Take a deep breath. I know exactly how you feel.
What you're suffering IS anxiety. Don't freak out though, once you learn the right ways to deal with it, it becomes like second nature, and you can get by not thinking about it most days.

I started having panic attacks about a year ago. I spoke with a therapist and after many sessions, realized the root of my problem was my fear of being judged and my fear of looking stupid. I spent so much time stressing over it, my body finally couldn't handle anymore.

My advice is to go talk to a therapist. They really do know what they're doing, and I promise it isn't like the scary scenes you see in movies with the man and a clipboard and a long couch for you to lay on. Usually there's a small couch, or a club chair, and the doctors don't spend the whole time writing things down after the first session. It ends up feeling like normal conversation.

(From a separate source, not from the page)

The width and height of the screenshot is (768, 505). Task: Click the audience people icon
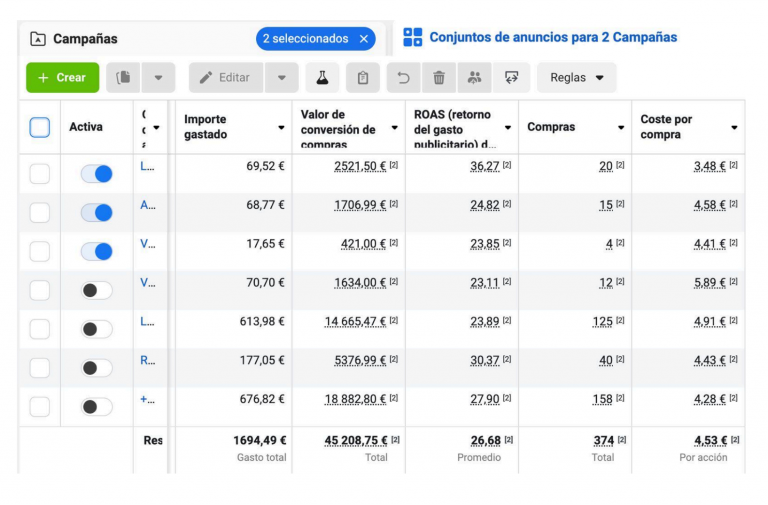coord(474,78)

A few tricks I have learned when feeling anxious is to keep cold water handy, and to always count to 10. The cold water has 2 uses, take small sips and focus on making sure you swallow slowly, and then take the condensation off the outside of the bottle and put it on major pressure points like your wrists. Count to ten while taking a deep breath whenever that feeling of panic closing in happens. Release the breath just as slowly as you inhaled it to clear your mind.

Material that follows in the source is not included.